Android Zero-Day Flaw Actively Exploited in Device Takeover Attacks
Google disclosed a critical Android zero‑day, tracked as CVE-2025-48595, that is being actively exploited in targeted attacks.
The issue appears in the Android Framework and was documented in the Android Security Bulletin for June 2026 (published June 1). Google reports “limited, targeted exploitation,” indicating threat actors are using the flaw before broad patch adoption.
Android Zero-Day Vulnerability
The bug allows escalation of privileges remotely without any user interaction, attackers can silently gain higher permissions on a device.
Zero‑click exploitation is attractive to advanced threat actors and espionage campaigns because it leaves little forensic trace and can be executed against selected targets.
Affected devices and patches
Fixed in: Devices running the June 2026 security patch level (security patch date 2026-06-05 or later). Vendor response: Google notified Android OEM partners at least a month before public disclosure to give manufacturers time to develop and distribute updates.
AOSP: Google will publish source code patches to the Android Open Source Project (AOSP) within 48 hours of the bulletin release to enable broader remediation.
Built‑in mitigations: Android’s layered defenses sandboxing, exploit mitigations, and runtime protections reduce but do not eliminate risk.
Play Protect: Enabled by default on devices with Google Mobile Services; helps detect potentially harmful apps, particularly those from third‑party sources.

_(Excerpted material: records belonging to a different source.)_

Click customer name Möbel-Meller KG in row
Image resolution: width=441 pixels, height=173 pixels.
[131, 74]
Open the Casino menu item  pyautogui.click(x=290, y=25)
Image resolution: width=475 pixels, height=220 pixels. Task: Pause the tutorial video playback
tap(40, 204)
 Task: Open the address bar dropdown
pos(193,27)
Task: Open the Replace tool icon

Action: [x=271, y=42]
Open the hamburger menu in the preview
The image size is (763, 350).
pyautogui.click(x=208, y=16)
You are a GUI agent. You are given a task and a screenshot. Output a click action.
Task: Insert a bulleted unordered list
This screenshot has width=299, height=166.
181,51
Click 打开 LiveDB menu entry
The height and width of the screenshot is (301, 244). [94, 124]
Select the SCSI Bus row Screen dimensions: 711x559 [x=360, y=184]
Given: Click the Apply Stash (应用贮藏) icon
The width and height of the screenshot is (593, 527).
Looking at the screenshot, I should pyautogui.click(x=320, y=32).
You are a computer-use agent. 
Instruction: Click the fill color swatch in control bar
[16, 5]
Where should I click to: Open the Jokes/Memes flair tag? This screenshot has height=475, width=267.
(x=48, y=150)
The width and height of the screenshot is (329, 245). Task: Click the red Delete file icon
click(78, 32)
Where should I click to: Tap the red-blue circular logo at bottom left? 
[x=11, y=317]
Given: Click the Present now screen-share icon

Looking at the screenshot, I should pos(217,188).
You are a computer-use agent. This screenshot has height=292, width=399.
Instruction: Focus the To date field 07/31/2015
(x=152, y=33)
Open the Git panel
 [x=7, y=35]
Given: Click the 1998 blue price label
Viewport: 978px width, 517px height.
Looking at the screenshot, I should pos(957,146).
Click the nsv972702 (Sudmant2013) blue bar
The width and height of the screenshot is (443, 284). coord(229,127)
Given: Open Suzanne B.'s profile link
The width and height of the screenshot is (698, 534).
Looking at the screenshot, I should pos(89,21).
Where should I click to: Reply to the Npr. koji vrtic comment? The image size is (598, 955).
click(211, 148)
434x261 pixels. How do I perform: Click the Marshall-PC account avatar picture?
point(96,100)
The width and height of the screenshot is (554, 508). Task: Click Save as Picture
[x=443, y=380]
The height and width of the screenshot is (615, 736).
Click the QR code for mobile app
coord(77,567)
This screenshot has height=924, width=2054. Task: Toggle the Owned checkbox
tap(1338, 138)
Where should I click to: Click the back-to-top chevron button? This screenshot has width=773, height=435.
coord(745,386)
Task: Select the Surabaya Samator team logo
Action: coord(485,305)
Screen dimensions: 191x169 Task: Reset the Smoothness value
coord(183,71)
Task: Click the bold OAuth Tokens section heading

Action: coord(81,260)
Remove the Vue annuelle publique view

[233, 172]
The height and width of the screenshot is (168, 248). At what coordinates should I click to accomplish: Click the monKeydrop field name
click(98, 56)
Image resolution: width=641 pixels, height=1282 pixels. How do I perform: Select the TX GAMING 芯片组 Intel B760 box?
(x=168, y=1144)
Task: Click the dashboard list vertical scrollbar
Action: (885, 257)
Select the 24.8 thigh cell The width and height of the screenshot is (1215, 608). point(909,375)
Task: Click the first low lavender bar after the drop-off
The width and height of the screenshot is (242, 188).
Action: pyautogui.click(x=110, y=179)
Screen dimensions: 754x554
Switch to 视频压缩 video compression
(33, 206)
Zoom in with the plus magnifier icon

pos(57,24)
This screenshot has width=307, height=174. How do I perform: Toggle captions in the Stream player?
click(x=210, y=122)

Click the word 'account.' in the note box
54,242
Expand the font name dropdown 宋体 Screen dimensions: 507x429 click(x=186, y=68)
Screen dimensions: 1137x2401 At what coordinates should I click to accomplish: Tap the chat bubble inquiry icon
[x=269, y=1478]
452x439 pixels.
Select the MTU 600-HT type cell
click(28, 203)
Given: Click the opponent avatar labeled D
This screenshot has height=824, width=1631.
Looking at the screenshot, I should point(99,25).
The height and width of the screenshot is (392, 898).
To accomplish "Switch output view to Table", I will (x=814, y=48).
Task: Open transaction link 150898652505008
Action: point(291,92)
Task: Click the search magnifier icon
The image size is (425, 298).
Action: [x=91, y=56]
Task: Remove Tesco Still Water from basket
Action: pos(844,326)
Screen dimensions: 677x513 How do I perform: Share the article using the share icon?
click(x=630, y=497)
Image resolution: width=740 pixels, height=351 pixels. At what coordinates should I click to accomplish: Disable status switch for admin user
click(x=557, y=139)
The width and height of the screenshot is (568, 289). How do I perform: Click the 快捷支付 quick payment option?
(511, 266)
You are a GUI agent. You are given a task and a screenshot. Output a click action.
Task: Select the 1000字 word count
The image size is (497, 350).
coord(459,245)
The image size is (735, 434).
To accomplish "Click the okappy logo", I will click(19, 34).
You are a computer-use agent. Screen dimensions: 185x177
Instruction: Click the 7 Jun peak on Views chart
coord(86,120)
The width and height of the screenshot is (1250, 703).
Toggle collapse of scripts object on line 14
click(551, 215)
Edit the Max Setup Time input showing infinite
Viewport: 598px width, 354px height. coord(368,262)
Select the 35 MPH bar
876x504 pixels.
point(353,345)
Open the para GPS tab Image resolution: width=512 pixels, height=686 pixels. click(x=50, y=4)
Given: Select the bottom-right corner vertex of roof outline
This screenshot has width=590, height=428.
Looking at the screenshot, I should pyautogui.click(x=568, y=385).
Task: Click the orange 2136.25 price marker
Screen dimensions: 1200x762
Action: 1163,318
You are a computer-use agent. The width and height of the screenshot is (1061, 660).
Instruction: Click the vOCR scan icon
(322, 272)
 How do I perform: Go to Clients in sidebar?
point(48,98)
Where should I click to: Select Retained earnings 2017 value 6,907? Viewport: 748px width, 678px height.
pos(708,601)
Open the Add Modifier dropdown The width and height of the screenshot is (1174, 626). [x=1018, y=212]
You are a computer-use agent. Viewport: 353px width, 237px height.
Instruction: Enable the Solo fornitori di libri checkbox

Unpatched/unsupported devices: Older Android versions and devices that no longer receive updates remain highly vulnerable because they often lack modern hardening techniques.
Data exfiltration: Access to emails, messages, contacts, location histories. Persistent surveillance: Installation of spyware that survives reboots or evades detection. System control: Execution of privileged actions, disabling security features, or establishing backdoors.
Mitigation
Users: Check Settings → About phone → Security patch level and install available system updates immediately. Administrators: Prioritize patch deployment for mobile fleets, enforce update policies, and restrict sideloading of apps.
Detection: Monitor mobile endpoints for anomalous behavior (unexpected network activity, new persistent processes, unusual permissions).
Incident response: If compromise is suspected, isolate devices, collect device logs (where possible), and follow established mobile IR procedures.